[Stored items]
⁂

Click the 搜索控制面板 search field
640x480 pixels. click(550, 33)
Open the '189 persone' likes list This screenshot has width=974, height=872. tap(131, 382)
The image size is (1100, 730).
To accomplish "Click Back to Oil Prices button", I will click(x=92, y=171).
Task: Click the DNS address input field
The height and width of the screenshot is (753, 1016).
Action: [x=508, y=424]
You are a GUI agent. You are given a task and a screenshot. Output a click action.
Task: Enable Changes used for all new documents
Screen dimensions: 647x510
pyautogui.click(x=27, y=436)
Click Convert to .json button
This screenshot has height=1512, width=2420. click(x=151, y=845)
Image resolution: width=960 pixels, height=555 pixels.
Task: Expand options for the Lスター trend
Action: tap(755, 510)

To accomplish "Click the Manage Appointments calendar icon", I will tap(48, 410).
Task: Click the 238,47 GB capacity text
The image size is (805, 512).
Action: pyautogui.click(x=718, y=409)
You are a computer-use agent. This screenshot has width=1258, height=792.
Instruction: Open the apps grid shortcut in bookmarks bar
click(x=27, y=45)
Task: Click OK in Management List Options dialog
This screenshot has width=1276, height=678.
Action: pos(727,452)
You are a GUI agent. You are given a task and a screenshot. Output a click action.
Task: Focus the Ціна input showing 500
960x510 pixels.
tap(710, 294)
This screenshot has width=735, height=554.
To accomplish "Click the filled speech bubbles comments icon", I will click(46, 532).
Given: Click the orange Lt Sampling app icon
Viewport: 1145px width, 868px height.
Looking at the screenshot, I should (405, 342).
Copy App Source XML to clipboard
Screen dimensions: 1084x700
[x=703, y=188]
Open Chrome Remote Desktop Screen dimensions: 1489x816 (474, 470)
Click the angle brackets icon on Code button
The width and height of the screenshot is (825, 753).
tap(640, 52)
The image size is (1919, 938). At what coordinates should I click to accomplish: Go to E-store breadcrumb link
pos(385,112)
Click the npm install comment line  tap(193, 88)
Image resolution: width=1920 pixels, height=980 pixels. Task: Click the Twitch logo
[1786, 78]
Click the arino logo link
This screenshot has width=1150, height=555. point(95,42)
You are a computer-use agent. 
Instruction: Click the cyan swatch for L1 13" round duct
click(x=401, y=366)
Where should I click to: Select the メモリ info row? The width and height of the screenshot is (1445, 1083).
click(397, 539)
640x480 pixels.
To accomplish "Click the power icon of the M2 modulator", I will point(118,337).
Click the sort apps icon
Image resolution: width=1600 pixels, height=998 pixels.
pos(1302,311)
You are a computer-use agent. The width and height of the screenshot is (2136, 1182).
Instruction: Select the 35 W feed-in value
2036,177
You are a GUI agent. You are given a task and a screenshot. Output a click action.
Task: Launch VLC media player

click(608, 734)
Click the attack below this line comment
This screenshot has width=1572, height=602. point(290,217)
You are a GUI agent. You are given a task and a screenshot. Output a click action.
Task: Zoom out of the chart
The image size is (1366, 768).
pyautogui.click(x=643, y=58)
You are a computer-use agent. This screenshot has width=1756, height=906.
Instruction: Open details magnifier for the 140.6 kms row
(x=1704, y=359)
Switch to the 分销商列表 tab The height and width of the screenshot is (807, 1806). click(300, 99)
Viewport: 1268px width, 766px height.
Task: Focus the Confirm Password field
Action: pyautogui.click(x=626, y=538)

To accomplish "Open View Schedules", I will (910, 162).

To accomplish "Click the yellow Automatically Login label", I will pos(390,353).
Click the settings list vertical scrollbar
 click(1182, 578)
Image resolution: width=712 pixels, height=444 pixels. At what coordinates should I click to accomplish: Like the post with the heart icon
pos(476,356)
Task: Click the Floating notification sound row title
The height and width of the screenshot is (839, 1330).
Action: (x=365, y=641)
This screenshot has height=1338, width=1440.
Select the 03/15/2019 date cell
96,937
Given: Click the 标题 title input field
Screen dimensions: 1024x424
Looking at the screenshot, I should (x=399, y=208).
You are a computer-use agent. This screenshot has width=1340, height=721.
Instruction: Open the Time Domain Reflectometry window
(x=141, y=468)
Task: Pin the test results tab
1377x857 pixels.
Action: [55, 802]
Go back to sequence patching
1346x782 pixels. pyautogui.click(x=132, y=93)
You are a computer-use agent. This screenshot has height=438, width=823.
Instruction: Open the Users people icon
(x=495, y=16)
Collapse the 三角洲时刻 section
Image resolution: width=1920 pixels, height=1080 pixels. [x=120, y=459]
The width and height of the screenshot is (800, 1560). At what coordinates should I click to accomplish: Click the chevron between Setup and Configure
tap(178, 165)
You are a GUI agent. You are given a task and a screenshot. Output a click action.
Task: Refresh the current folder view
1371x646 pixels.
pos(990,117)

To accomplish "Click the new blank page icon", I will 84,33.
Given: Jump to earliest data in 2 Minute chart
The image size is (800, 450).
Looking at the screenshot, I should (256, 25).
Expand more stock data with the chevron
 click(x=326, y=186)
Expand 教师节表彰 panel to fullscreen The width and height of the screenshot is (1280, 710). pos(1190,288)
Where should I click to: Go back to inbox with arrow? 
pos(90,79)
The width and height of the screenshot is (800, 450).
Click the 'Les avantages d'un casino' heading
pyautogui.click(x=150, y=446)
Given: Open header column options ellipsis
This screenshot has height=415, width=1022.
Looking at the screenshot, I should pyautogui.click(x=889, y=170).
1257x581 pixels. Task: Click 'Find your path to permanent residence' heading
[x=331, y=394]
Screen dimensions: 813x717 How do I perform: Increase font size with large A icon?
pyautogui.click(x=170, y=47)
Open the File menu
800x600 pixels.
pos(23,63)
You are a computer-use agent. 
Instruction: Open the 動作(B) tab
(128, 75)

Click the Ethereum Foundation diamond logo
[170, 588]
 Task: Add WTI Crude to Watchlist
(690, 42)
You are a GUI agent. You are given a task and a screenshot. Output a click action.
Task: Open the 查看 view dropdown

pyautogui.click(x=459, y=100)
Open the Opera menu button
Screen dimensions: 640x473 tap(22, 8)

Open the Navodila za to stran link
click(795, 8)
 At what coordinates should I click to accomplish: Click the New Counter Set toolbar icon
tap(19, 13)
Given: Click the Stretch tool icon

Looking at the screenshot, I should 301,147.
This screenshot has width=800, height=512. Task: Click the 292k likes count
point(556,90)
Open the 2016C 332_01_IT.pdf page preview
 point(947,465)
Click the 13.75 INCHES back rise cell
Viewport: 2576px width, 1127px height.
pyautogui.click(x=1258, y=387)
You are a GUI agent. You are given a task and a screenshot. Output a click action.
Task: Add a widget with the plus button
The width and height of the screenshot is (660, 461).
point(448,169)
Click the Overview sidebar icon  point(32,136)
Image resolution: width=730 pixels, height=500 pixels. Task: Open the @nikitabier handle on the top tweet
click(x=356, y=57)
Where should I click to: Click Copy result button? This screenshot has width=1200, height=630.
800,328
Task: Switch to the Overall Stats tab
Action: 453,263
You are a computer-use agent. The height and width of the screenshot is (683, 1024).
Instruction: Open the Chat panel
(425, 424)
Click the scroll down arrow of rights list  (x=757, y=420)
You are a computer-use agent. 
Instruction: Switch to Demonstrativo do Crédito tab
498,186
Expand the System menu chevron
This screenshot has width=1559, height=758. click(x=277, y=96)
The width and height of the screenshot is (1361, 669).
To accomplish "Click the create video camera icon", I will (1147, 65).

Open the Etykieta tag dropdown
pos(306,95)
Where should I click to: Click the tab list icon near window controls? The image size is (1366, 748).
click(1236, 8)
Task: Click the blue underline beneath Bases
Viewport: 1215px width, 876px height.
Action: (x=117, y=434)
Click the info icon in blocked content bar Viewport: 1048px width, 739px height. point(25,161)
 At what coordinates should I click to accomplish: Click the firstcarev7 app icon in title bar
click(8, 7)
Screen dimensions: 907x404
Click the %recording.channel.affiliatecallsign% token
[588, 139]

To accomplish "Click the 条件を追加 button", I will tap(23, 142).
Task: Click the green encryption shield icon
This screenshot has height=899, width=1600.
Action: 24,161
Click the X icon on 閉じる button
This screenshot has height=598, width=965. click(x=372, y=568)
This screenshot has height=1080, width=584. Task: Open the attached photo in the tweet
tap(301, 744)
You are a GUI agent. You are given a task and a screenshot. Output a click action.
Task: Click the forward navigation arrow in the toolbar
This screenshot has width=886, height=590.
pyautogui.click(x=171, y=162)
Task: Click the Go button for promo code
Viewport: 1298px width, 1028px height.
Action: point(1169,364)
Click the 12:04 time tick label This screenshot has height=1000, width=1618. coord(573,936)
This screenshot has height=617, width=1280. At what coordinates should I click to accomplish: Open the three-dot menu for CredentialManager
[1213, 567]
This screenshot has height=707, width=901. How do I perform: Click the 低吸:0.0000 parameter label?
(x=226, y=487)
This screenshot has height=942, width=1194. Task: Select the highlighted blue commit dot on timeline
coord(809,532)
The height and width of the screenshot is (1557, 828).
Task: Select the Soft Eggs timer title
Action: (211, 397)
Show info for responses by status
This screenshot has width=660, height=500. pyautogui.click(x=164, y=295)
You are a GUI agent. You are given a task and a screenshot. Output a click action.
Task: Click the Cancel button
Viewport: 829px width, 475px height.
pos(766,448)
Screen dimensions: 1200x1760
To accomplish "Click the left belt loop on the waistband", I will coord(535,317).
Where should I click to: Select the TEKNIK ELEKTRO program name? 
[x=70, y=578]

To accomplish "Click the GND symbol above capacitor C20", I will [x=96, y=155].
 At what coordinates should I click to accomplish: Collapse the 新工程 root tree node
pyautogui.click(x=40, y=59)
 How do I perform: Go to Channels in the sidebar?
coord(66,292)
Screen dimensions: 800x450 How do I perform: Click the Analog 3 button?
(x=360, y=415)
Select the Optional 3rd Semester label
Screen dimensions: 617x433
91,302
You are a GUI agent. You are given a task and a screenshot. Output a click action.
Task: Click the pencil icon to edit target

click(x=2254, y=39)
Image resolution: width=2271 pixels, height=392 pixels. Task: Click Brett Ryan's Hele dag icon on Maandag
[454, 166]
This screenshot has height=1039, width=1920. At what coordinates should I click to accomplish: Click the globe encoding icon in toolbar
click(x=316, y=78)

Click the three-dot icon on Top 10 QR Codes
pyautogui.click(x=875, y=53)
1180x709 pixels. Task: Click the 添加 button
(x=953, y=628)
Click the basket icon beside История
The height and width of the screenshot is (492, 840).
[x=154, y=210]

⁂

*Directions for this task*: Give back only the lines from the one containing "Click the three-dot icon on Top 10 QR Codes" through the final line of the entries above, exactly as written, both included.

*Written answer*:
Click the three-dot icon on Top 10 QR Codes
pyautogui.click(x=875, y=53)
1180x709 pixels. Task: Click the 添加 button
(x=953, y=628)
Click the basket icon beside История
The height and width of the screenshot is (492, 840).
[x=154, y=210]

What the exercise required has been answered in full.